LONDON, Oct 2 (Reuters) - The pile of negative yielding euro zone government bonds rose in September to just over 6 trillion euros from around 5.4 trillion a month earlier, Tradeweb data showed on Friday, the latest sign that global uncertainty has renewed demand for safe assets.

A rise in COVID-19 cases in Europe, concern about the economic outlook and unease ahead of a looming U.S. election has pushed down sovereign bond yields globally.

In Europe, where 10-year German bond yields notched up their biggest monthly fall in five months in September, that has meant an even deeper push into negative-yield territory.

According to Tradeweb data, around 68.6% or just over 6 trillion euros of the 8.9 trillion euro government bond market had negative yields as of the end of September.

That was up from around 62% at the end of August and marked the highest share of negative-yielding debt on the platform since September 2019.

"Euro rates are moving lower again and there are lots of reasons for that but a big one is that inflation and inflation expectations are weak and that's increasing expectations for more ECB easing and cementing the negative-yielding bond pile," said Antoine Bouvet, senior rates strategist at ING.

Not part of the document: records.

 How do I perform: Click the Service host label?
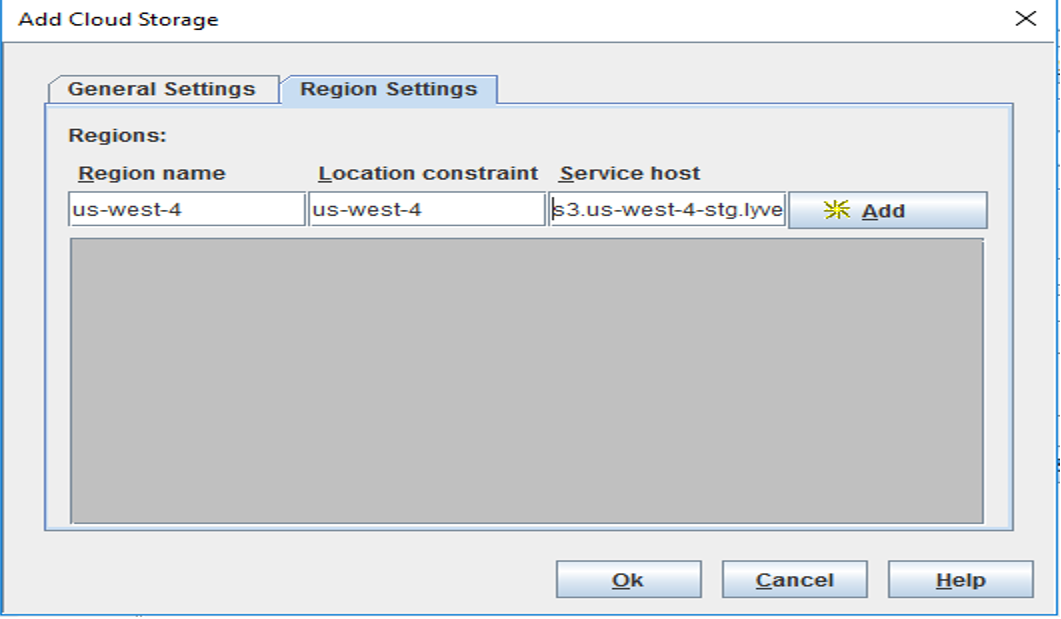pos(630,173)
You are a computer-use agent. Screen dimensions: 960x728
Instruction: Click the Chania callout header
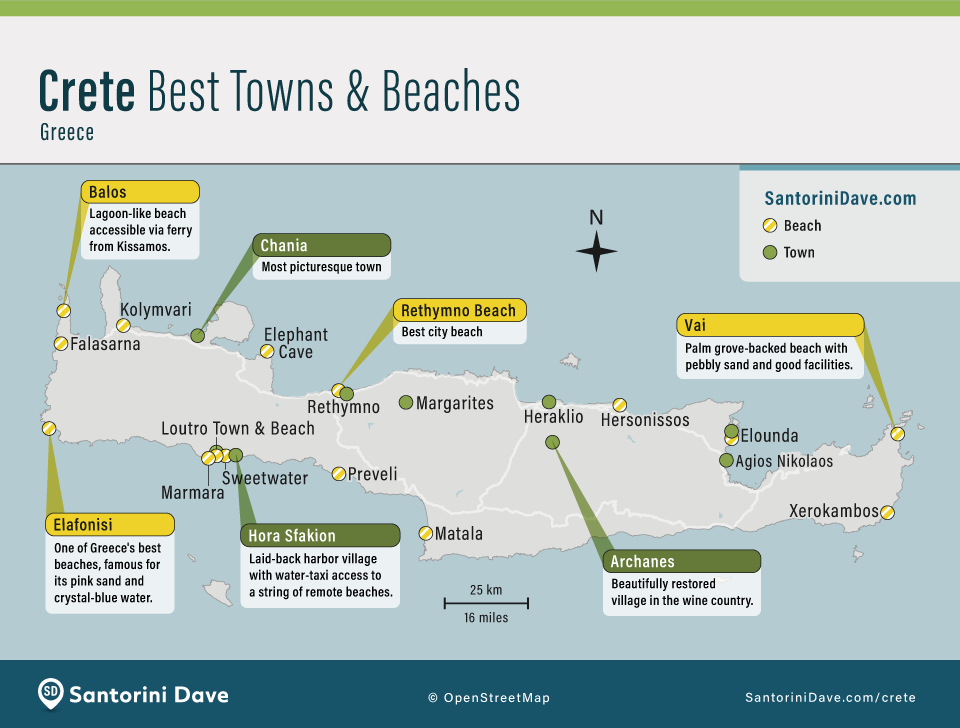coord(322,245)
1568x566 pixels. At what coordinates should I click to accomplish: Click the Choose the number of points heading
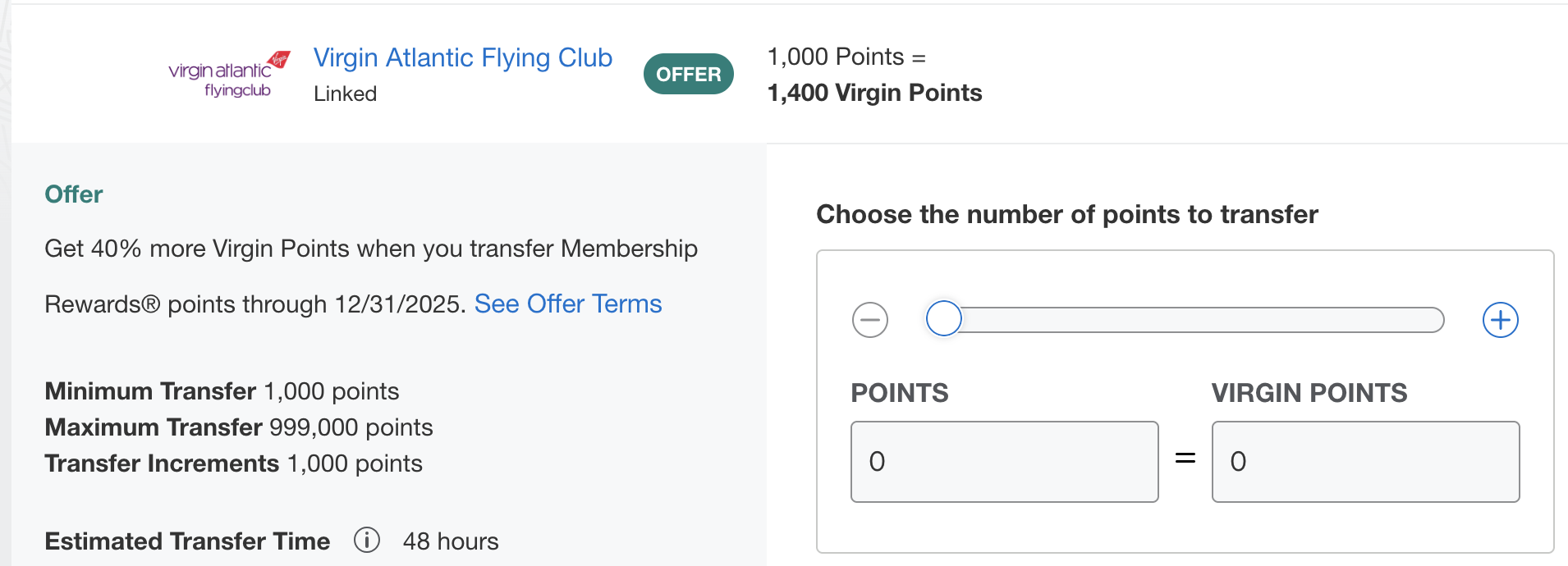coord(1066,214)
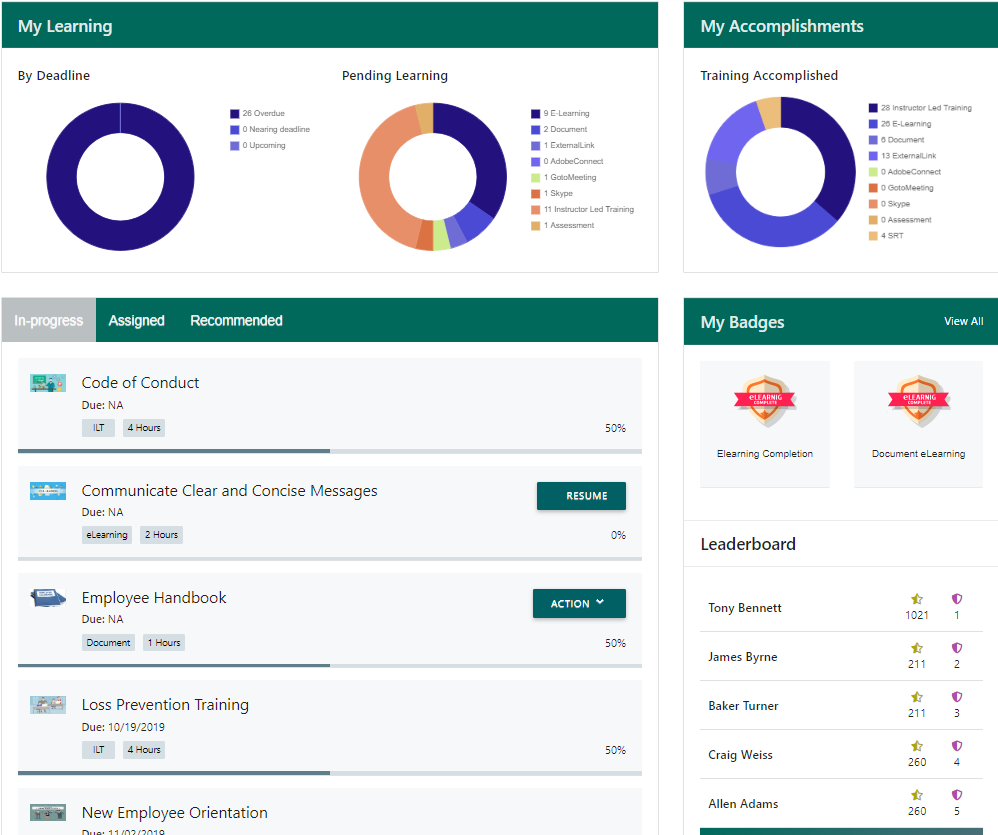Click the Elearning Completion badge icon
The width and height of the screenshot is (998, 835).
764,401
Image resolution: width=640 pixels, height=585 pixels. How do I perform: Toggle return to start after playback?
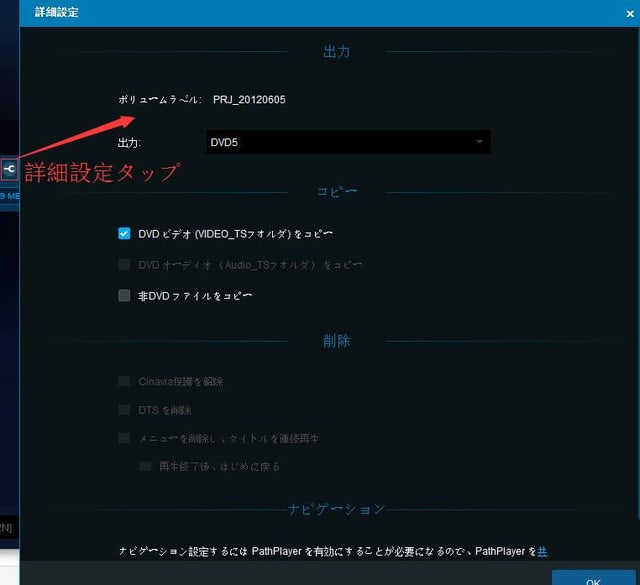[x=145, y=466]
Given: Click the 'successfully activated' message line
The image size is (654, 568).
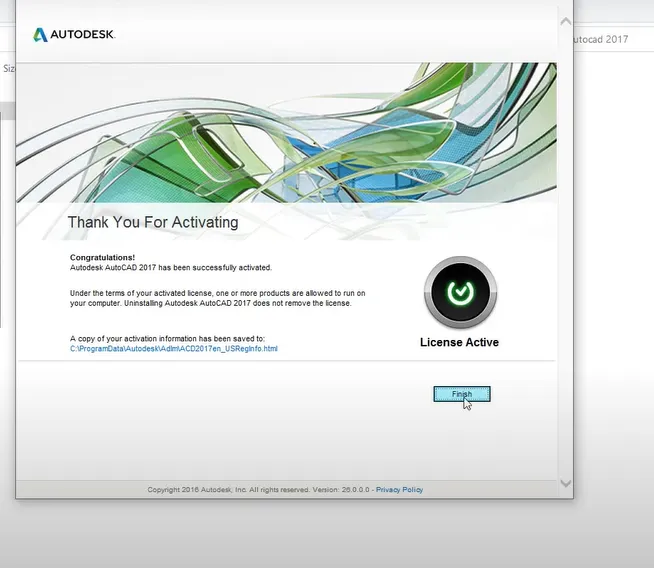Looking at the screenshot, I should point(170,268).
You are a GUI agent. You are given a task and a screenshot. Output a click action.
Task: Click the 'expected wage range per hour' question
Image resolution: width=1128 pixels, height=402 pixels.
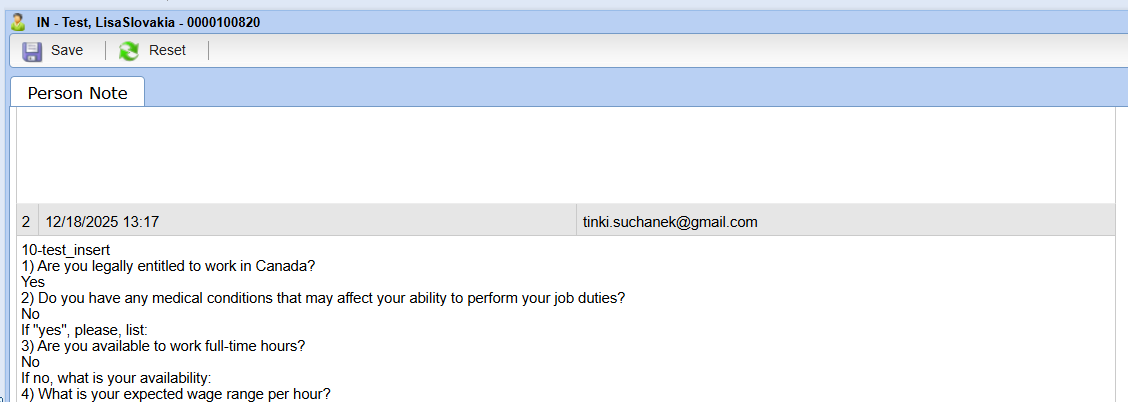(x=176, y=394)
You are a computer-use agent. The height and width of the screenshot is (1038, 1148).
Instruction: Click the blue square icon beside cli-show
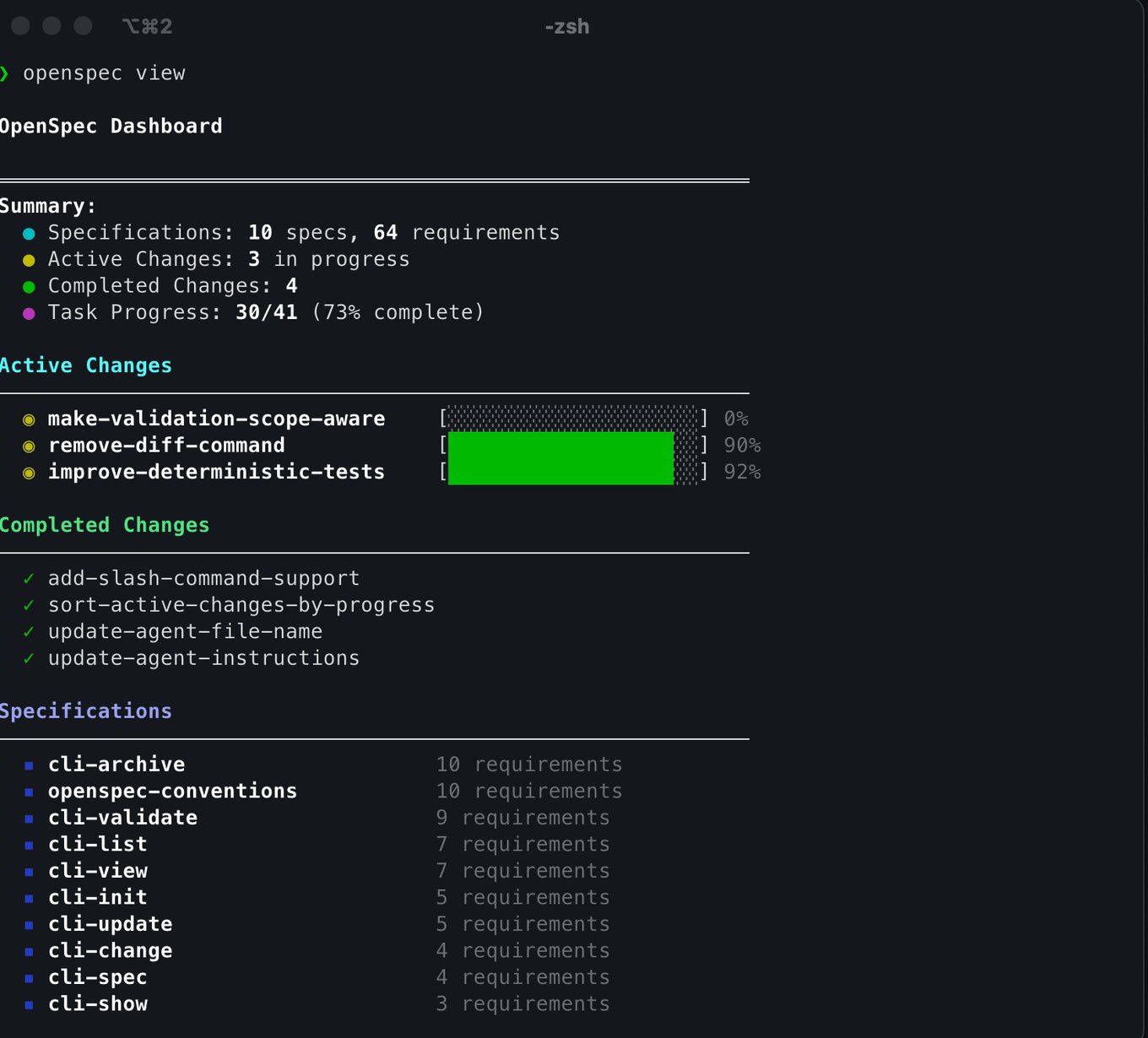(x=30, y=1004)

The pool of negative-yielding investment grade corporate bonds also rose to stand at around 997 billion euros as of the end of September, or nearly 29% of a total market worth around 3.4 trillion euros, Tradeweb said. That was up from 872 billion euros as of the end of August.

Roughly 49% or 1.2 trillion pounds ($1.55 trillion) of UK government bonds traded on the Tradeweb platform of a total market worth almost 2.5 trillion pounds had negative yields as of end-September. That was up marginally from August.